▶ _STORED DATA_
▽
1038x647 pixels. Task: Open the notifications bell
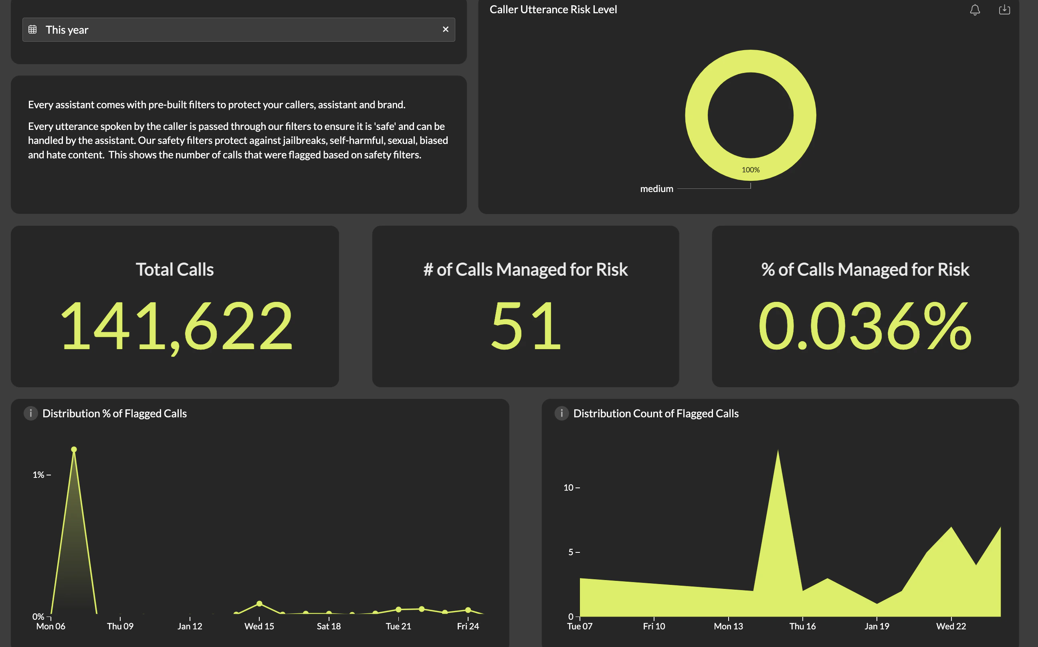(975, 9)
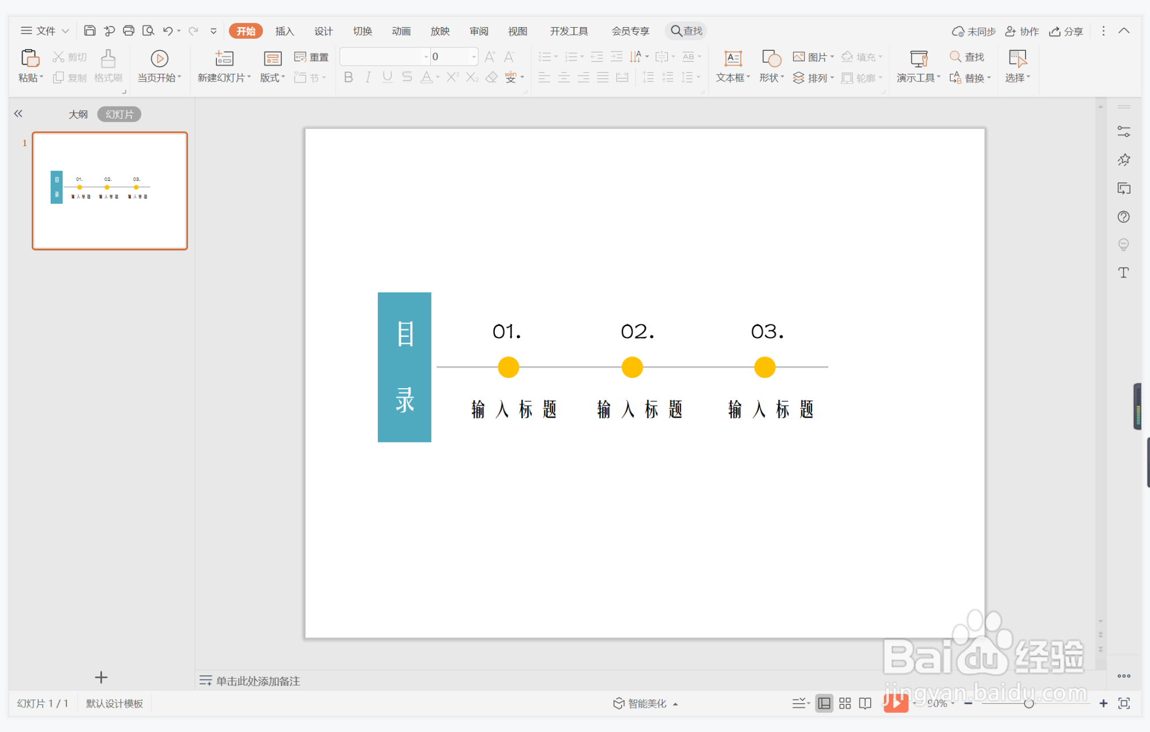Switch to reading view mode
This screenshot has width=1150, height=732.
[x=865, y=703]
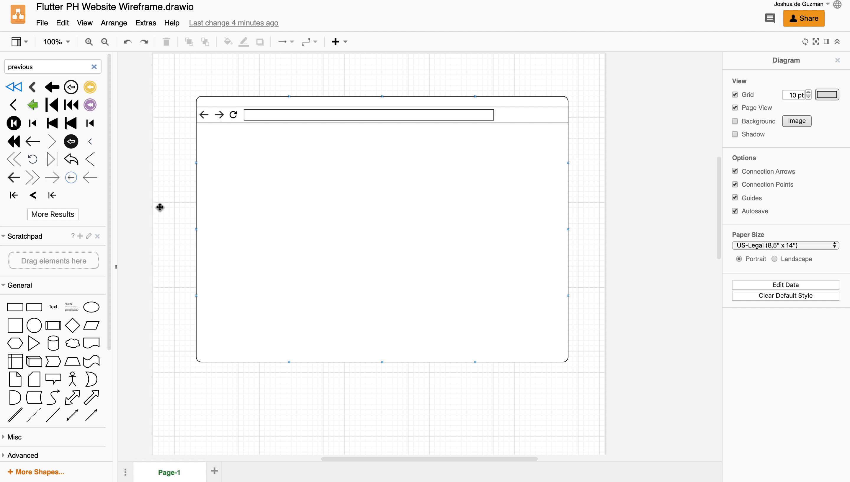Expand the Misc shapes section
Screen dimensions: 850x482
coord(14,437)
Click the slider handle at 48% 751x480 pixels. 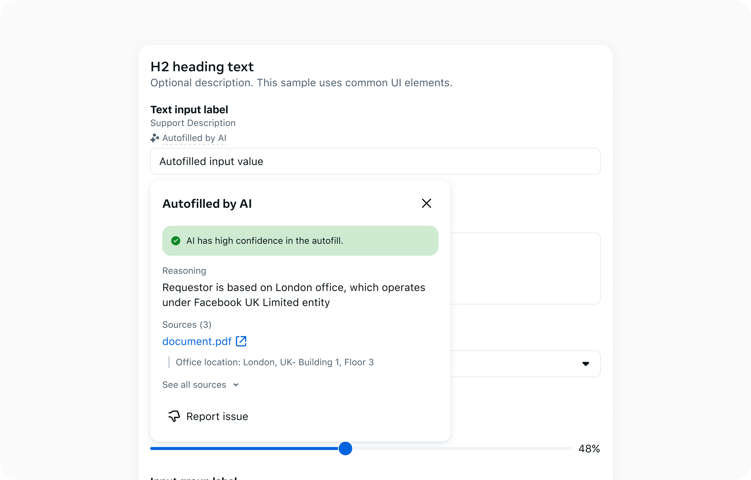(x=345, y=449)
△
▽
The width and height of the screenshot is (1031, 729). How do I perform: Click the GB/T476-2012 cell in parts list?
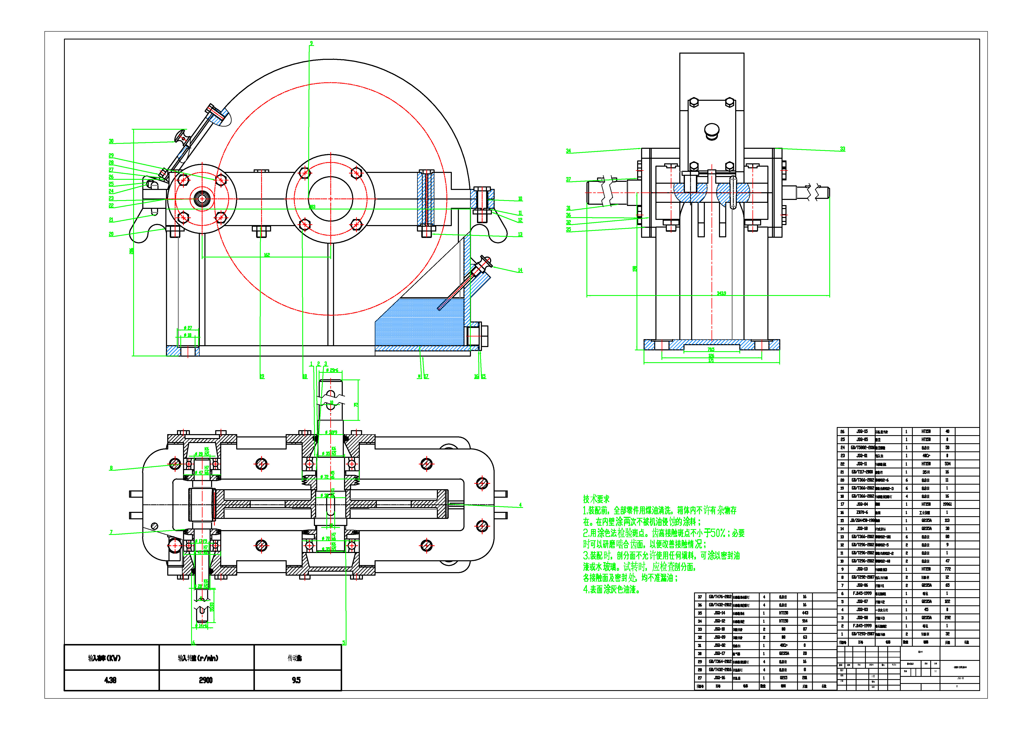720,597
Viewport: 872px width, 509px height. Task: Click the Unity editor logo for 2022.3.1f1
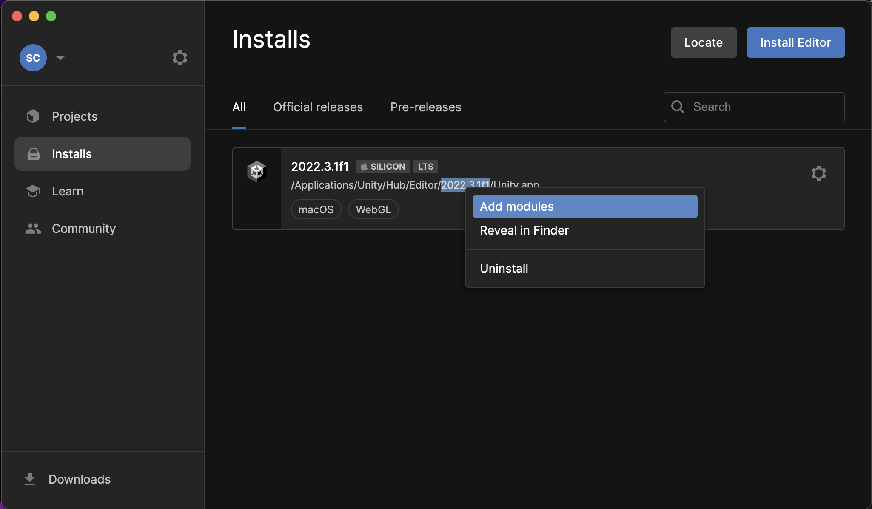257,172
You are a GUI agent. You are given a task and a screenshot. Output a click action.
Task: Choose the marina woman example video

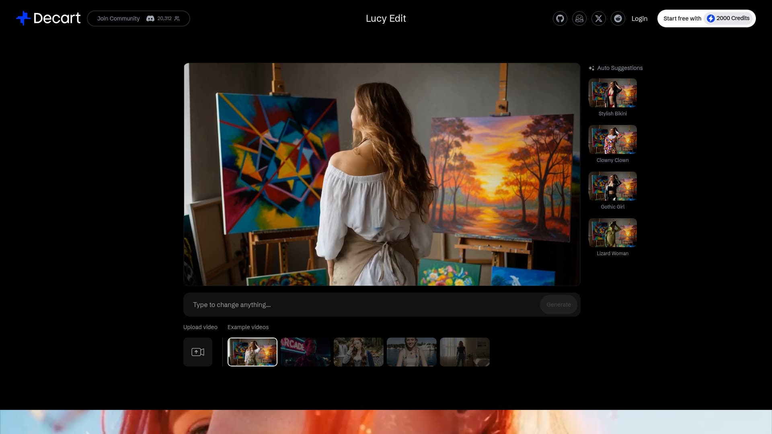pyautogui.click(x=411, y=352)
△
▽
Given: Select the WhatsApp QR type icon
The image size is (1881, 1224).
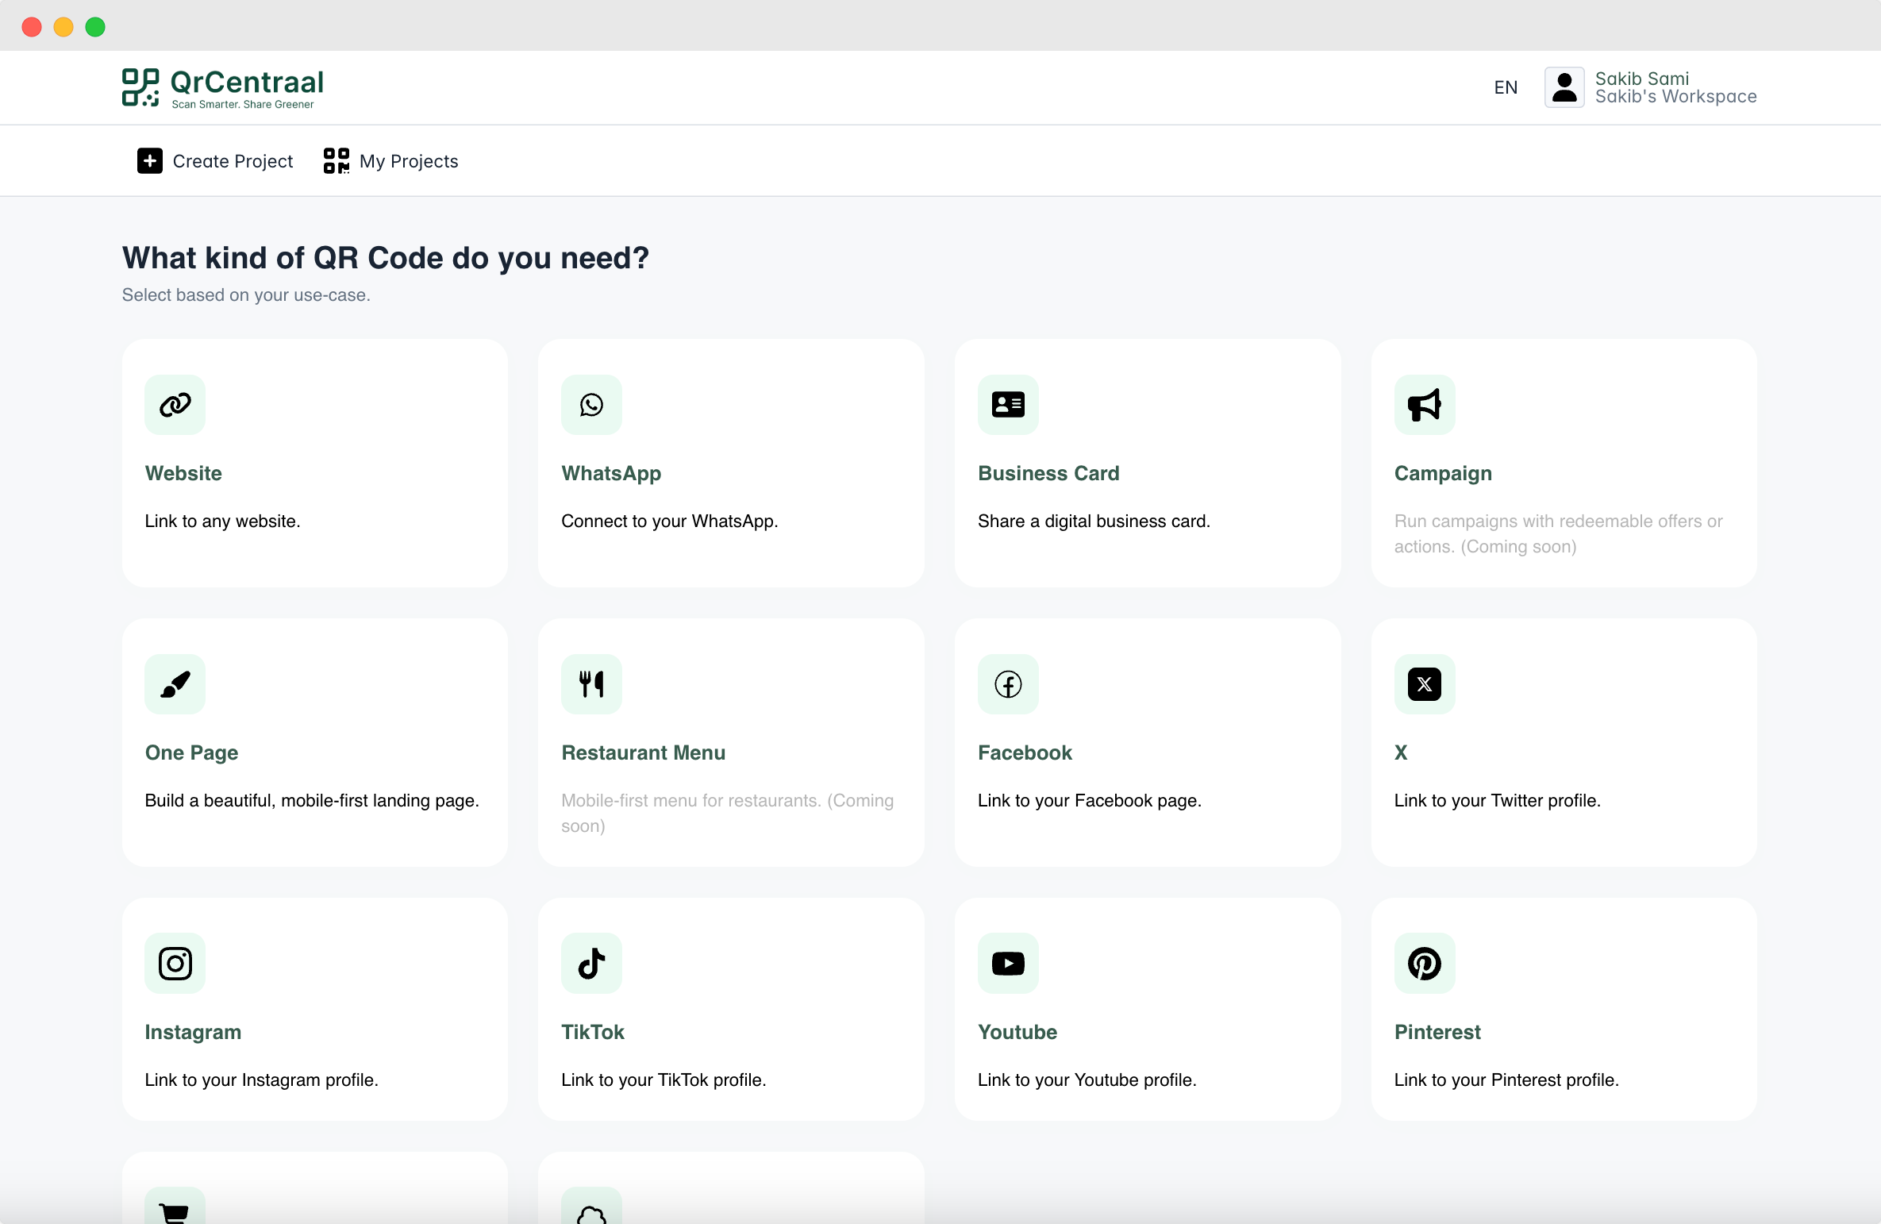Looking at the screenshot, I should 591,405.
△
Each line between the one holding "The width and" and the one holding "You are a GUI", inclusive, should be copied exactly as it appears above, and pictures should be omitted.

The width and height of the screenshot is (1031, 729). How do I perform: Click the GB/T476-2012 cell in parts list?
720,597
Viewport: 872px width, 509px height. Task: Click the Unity editor logo for 2022.3.1f1
257,172
You are a GUI agent. You are given a task and a screenshot. Output a click action.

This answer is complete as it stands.